[Items from a data source]
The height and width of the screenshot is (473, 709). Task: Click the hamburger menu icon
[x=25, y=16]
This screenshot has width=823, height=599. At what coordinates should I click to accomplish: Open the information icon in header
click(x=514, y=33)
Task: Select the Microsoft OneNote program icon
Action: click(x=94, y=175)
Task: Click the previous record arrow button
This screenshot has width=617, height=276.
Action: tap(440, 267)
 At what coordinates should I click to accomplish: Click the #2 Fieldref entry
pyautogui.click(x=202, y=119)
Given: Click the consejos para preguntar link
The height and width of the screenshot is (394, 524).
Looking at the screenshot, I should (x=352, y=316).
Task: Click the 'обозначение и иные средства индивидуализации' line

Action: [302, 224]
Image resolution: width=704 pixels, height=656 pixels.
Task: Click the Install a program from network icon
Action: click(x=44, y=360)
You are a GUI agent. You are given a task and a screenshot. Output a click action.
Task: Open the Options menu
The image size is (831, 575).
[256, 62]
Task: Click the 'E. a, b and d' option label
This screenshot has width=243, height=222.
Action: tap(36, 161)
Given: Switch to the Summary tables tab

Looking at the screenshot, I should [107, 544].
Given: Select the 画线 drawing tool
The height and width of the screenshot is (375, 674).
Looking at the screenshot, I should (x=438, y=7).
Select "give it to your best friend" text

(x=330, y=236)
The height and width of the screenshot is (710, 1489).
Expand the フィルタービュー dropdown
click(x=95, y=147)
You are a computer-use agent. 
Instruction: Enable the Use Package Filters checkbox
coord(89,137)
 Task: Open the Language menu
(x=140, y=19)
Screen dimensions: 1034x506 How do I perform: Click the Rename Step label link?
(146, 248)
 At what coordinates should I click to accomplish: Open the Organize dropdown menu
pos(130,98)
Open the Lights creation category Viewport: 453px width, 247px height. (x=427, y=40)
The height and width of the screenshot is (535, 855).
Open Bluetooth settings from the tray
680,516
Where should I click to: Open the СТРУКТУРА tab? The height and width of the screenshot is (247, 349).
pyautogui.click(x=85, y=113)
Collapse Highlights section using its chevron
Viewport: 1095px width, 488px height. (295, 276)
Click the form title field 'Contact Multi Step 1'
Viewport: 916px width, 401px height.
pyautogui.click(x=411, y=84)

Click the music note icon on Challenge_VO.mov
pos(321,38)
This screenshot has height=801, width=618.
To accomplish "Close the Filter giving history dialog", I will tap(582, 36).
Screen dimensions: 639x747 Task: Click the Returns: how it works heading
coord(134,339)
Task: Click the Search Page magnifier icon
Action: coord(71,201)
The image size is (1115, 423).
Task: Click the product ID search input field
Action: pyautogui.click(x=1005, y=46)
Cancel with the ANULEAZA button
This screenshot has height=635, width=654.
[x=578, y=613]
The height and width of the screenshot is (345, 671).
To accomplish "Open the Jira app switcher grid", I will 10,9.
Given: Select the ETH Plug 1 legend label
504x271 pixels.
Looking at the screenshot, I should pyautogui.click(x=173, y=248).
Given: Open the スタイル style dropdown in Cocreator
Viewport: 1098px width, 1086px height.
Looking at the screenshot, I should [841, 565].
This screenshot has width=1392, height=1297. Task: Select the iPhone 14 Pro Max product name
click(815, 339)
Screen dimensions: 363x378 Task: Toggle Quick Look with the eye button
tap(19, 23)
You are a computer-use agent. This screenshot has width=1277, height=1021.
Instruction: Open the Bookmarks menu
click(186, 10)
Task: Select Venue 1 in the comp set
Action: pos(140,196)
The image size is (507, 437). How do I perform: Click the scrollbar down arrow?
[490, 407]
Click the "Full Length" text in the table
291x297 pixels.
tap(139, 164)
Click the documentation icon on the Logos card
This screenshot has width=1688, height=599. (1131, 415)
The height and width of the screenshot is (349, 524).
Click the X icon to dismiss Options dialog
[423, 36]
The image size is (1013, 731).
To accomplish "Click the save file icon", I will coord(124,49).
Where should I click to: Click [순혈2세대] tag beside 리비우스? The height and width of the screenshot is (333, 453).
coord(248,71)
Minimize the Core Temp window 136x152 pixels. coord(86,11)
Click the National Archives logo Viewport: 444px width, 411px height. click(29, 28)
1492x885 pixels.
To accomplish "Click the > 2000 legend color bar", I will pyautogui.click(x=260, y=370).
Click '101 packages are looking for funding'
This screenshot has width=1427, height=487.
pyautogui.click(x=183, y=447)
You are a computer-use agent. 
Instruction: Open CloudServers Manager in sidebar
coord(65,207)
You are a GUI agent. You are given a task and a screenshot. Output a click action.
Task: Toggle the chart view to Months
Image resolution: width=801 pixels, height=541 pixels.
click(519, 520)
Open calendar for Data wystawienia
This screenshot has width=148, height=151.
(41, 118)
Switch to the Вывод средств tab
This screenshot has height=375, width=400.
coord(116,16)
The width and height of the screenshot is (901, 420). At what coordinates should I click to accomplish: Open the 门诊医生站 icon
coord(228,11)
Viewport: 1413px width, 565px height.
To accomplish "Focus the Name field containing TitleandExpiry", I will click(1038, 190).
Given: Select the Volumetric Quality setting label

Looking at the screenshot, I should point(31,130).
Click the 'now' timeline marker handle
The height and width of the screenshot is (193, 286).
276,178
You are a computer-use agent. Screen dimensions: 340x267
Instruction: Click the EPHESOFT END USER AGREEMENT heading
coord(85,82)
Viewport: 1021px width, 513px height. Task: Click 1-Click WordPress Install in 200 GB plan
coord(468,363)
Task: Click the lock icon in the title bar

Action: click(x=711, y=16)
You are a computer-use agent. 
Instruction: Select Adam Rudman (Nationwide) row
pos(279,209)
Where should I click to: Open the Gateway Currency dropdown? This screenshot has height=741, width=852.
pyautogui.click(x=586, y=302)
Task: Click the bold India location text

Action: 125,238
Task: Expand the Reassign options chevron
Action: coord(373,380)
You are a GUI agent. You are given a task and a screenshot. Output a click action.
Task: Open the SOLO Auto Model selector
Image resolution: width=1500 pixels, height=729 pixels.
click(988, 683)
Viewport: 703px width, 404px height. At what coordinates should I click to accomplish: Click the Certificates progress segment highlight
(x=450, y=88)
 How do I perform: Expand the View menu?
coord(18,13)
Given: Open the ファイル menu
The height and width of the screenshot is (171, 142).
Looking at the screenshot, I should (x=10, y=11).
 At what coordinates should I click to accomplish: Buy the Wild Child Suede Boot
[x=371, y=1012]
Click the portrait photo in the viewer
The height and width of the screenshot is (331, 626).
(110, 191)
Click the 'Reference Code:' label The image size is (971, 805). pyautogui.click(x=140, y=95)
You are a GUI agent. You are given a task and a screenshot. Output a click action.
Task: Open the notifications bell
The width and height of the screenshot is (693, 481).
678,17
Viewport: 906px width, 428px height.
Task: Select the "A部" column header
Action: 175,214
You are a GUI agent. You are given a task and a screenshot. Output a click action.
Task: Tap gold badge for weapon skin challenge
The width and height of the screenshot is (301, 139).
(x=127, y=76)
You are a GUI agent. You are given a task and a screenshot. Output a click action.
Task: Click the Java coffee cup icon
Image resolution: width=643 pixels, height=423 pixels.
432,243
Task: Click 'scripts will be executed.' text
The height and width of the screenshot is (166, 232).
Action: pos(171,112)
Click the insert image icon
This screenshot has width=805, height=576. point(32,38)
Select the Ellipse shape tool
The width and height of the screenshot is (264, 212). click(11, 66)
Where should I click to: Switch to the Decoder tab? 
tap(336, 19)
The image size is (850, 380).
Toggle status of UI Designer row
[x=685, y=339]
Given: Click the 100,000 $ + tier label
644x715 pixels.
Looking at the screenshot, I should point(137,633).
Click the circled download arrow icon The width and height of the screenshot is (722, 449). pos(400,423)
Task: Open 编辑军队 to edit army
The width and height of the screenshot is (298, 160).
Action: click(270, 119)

:: Exercise objective ::
Nothing should be left out. Reproduce all the entries precisely.

:: Task output ::
The height and width of the screenshot is (473, 709). Task: Click the hamburger menu icon
[x=25, y=16]
This screenshot has width=823, height=599. At what coordinates should I click to accomplish: Open the information icon in header
click(x=514, y=33)
Task: Select the Microsoft OneNote program icon
Action: click(x=94, y=175)
Task: Click the previous record arrow button
This screenshot has width=617, height=276.
Action: tap(440, 267)
 At what coordinates should I click to accomplish: Click the #2 Fieldref entry
pyautogui.click(x=202, y=119)
Given: Click the consejos para preguntar link
The height and width of the screenshot is (394, 524).
Looking at the screenshot, I should (x=352, y=316).
Task: Click the 'обозначение и иные средства индивидуализации' line

Action: [302, 224]
Image resolution: width=704 pixels, height=656 pixels.
Task: Click the Install a program from network icon
Action: click(x=44, y=360)
You are a GUI agent. You are given a task and a screenshot. Output a click action.
Task: Open the Options menu
The image size is (831, 575).
[256, 62]
Task: Click the 'E. a, b and d' option label
This screenshot has width=243, height=222.
Action: tap(36, 161)
Given: Switch to the Summary tables tab

Looking at the screenshot, I should [107, 544].
Given: Select the 画线 drawing tool
The height and width of the screenshot is (375, 674).
Looking at the screenshot, I should (x=438, y=7).
Select "give it to your best friend" text

(x=330, y=236)
The height and width of the screenshot is (710, 1489).
Expand the フィルタービュー dropdown
click(x=95, y=147)
You are a computer-use agent. 
Instruction: Enable the Use Package Filters checkbox
coord(89,137)
 Task: Open the Language menu
(x=140, y=19)
Screen dimensions: 1034x506 How do I perform: Click the Rename Step label link?
(146, 248)
 At what coordinates should I click to accomplish: Open the Organize dropdown menu
pos(130,98)
Open the Lights creation category Viewport: 453px width, 247px height. (x=427, y=40)
The height and width of the screenshot is (535, 855).
Open Bluetooth settings from the tray
680,516
Where should I click to: Open the СТРУКТУРА tab? The height and width of the screenshot is (247, 349).
pyautogui.click(x=85, y=113)
Collapse Highlights section using its chevron
Viewport: 1095px width, 488px height. (295, 276)
Click the form title field 'Contact Multi Step 1'
Viewport: 916px width, 401px height.
pyautogui.click(x=411, y=84)

Click the music note icon on Challenge_VO.mov
pos(321,38)
This screenshot has height=801, width=618.
To accomplish "Close the Filter giving history dialog", I will tap(582, 36).
Screen dimensions: 639x747 Task: Click the Returns: how it works heading
coord(134,339)
Task: Click the Search Page magnifier icon
Action: coord(71,201)
The image size is (1115, 423).
Task: Click the product ID search input field
Action: pyautogui.click(x=1005, y=46)
Cancel with the ANULEAZA button
This screenshot has height=635, width=654.
[x=578, y=613]
The height and width of the screenshot is (345, 671).
To accomplish "Open the Jira app switcher grid", I will 10,9.
Given: Select the ETH Plug 1 legend label
504x271 pixels.
Looking at the screenshot, I should pyautogui.click(x=173, y=248).
Given: Open the スタイル style dropdown in Cocreator
Viewport: 1098px width, 1086px height.
Looking at the screenshot, I should [841, 565].
This screenshot has width=1392, height=1297. Task: Select the iPhone 14 Pro Max product name
click(815, 339)
Screen dimensions: 363x378 Task: Toggle Quick Look with the eye button
tap(19, 23)
You are a computer-use agent. This screenshot has width=1277, height=1021.
Instruction: Open the Bookmarks menu
click(186, 10)
Task: Select Venue 1 in the comp set
Action: pos(140,196)
The image size is (507, 437). How do I perform: Click the scrollbar down arrow?
[490, 407]
Click the "Full Length" text in the table
291x297 pixels.
tap(139, 164)
Click the documentation icon on the Logos card
This screenshot has width=1688, height=599. (1131, 415)
The height and width of the screenshot is (349, 524).
Click the X icon to dismiss Options dialog
[423, 36]
The image size is (1013, 731).
To accomplish "Click the save file icon", I will coord(124,49).
Where should I click to: Click [순혈2세대] tag beside 리비우스? The height and width of the screenshot is (333, 453).
coord(248,71)
Minimize the Core Temp window 136x152 pixels. coord(86,11)
Click the National Archives logo Viewport: 444px width, 411px height. click(29, 28)
1492x885 pixels.
To accomplish "Click the > 2000 legend color bar", I will pyautogui.click(x=260, y=370).
Click '101 packages are looking for funding'
This screenshot has width=1427, height=487.
pyautogui.click(x=183, y=447)
You are a computer-use agent. 
Instruction: Open CloudServers Manager in sidebar
coord(65,207)
You are a GUI agent. You are given a task and a screenshot. Output a click action.
Task: Toggle the chart view to Months
Image resolution: width=801 pixels, height=541 pixels.
click(519, 520)
Open calendar for Data wystawienia
This screenshot has width=148, height=151.
(41, 118)
Switch to the Вывод средств tab
This screenshot has height=375, width=400.
coord(116,16)
The width and height of the screenshot is (901, 420). At what coordinates should I click to accomplish: Open the 门诊医生站 icon
coord(228,11)
Viewport: 1413px width, 565px height.
To accomplish "Focus the Name field containing TitleandExpiry", I will click(1038, 190).
Given: Select the Volumetric Quality setting label

Looking at the screenshot, I should point(31,130).
Click the 'now' timeline marker handle
The height and width of the screenshot is (193, 286).
276,178
You are a computer-use agent. Screen dimensions: 340x267
Instruction: Click the EPHESOFT END USER AGREEMENT heading
coord(85,82)
Viewport: 1021px width, 513px height. Task: Click 1-Click WordPress Install in 200 GB plan
coord(468,363)
Task: Click the lock icon in the title bar

Action: click(x=711, y=16)
You are a computer-use agent. 
Instruction: Select Adam Rudman (Nationwide) row
pos(279,209)
Where should I click to: Open the Gateway Currency dropdown? This screenshot has height=741, width=852.
pyautogui.click(x=586, y=302)
Task: Click the bold India location text

Action: 125,238
Task: Expand the Reassign options chevron
Action: coord(373,380)
You are a GUI agent. You are given a task and a screenshot. Output a click action.
Task: Open the SOLO Auto Model selector
Image resolution: width=1500 pixels, height=729 pixels.
click(988, 683)
Viewport: 703px width, 404px height. At what coordinates should I click to accomplish: Click the Certificates progress segment highlight
(x=450, y=88)
 How do I perform: Expand the View menu?
coord(18,13)
Given: Open the ファイル menu
The height and width of the screenshot is (171, 142).
Looking at the screenshot, I should (x=10, y=11).
 At what coordinates should I click to accomplish: Buy the Wild Child Suede Boot
[x=371, y=1012]
Click the portrait photo in the viewer
The height and width of the screenshot is (331, 626).
(110, 191)
Click the 'Reference Code:' label The image size is (971, 805). pyautogui.click(x=140, y=95)
You are a GUI agent. You are given a task and a screenshot. Output a click action.
Task: Open the notifications bell
The width and height of the screenshot is (693, 481).
678,17
Viewport: 906px width, 428px height.
Task: Select the "A部" column header
Action: 175,214
You are a GUI agent. You are given a task and a screenshot. Output a click action.
Task: Tap gold badge for weapon skin challenge
The width and height of the screenshot is (301, 139).
(x=127, y=76)
You are a GUI agent. You are given a task and a screenshot. Output a click action.
Task: Click the Java coffee cup icon
Image resolution: width=643 pixels, height=423 pixels.
432,243
Task: Click 'scripts will be executed.' text
The height and width of the screenshot is (166, 232).
Action: pos(171,112)
Click the insert image icon
This screenshot has width=805, height=576. point(32,38)
Select the Ellipse shape tool
The width and height of the screenshot is (264, 212). click(11, 66)
Where should I click to: Switch to the Decoder tab? 
tap(336, 19)
The image size is (850, 380).
Toggle status of UI Designer row
[x=685, y=339]
Given: Click the 100,000 $ + tier label
644x715 pixels.
Looking at the screenshot, I should point(137,633).
Click the circled download arrow icon The width and height of the screenshot is (722, 449). pos(400,423)
Task: Open 编辑军队 to edit army
The width and height of the screenshot is (298, 160).
Action: click(270, 119)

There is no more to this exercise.